Por Dani Arrébola
Una maravilla para ver con la manta puesta y la llave bien echada
Una de las muchas cosas buenas que tienen los Festivales, en este caso el de Sitges, es que resultan el mejor escaparate para descubrir a prometedores directores que, con muchos más kilogramos de ingenio que billetes en el presupuesto, logran presentarse en sociedad de un hachazo, a través de auténticas joyas. Es el caso de James Ward Byrkit. Confieso que necesito leer en biografías que pululan por la red, qué cosas había hecho este hombre antes de esta maravillosa paranoia llamada Coherence y que se llevó el premio al mejor guión en el Festival de Sitges 2013. Y descubro que más allá de escribir algún corto interesante como Rango (2011) y la precuela de Los Piratas del Caribe (2003), y de dirigir varios video-juegos, podemos decir que casi nadie sabía hasta ahora quién era este palpitante e interesante cineasta.

Y la verdad: poco importa el cometa cuando la acción visual (recordemos, elaborada mediante presupuesto humilde y sin ningún efecto ricachón especial insertado) se impone a cada minuto como una bandera izada en el Everest.
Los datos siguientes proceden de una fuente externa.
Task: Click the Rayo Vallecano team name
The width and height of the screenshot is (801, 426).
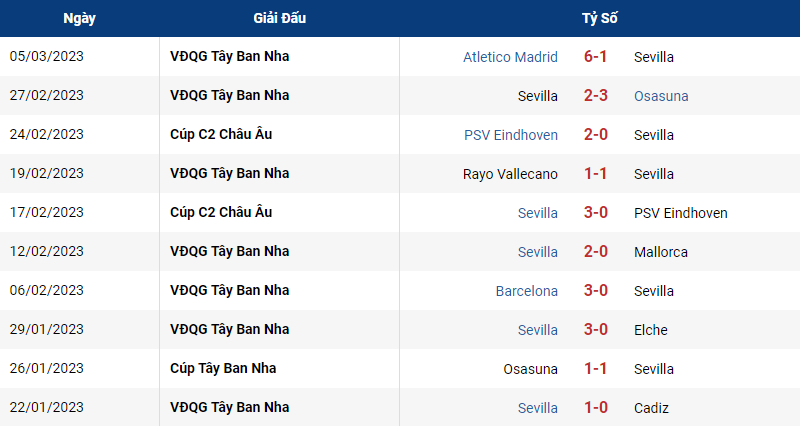Action: pos(510,174)
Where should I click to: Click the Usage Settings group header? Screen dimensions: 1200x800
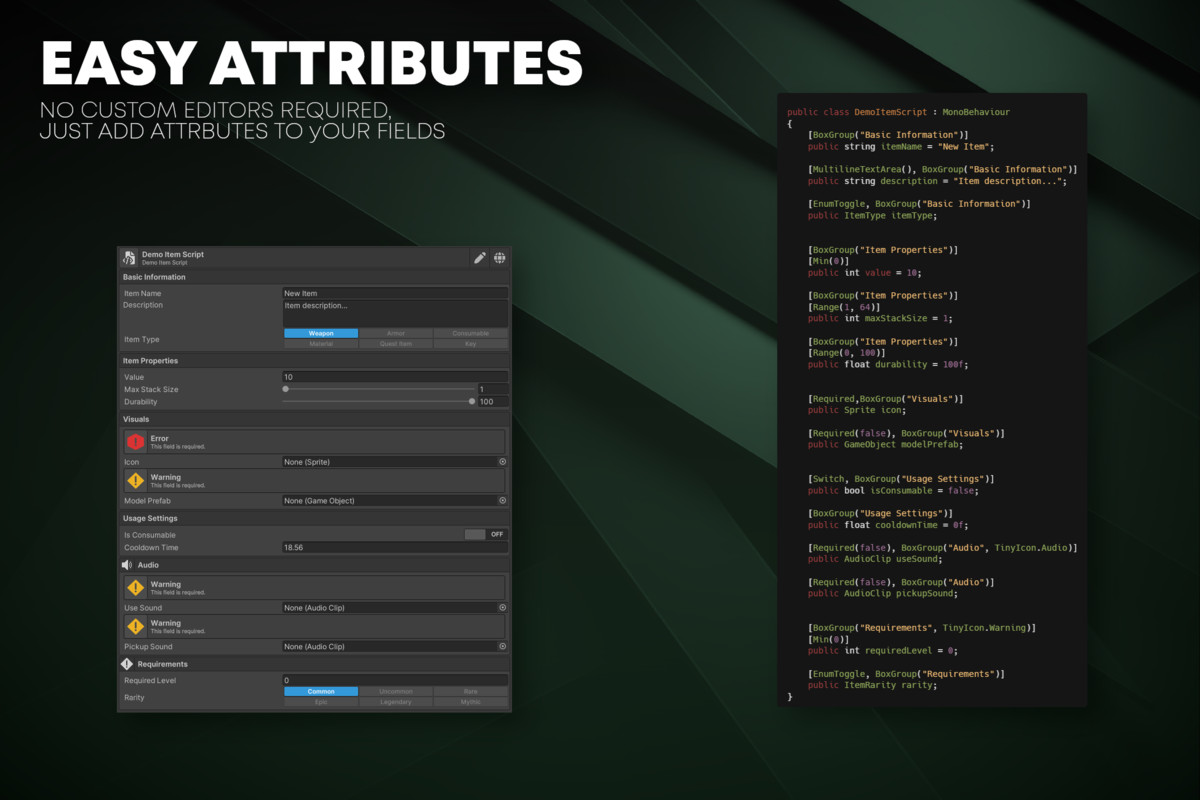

Coherence funciona desde el primer plano hasta el último, suceso (y no me refiero al cometa) harto meritorio si tenemos en cuenta ese peligro inminente destilado en una atrevida sinopsis para que, sus protagonistas y temerarios guiones, hubiesen caído en constantes fueras de juego. Y cuando descubres la jugada -sin destripar nada de la trama- uno advierte que está profundamente amoldado en ese comedor de luz tenue y temperatura caliente, a pesar de los bajos grados y altas dudas que acechan en el exterior.

Coherence es la mejor opción semanal en cartelera y, probablemente del mes, para verla en una cálida sala, ya sea en solitario o en pareja. Les aseguro que se harán mil y una preguntas y en todas ellas, a pesar de no tener respuestas, reconocerán haber pasado un genial rato de entretenimiento difícil de encontrar.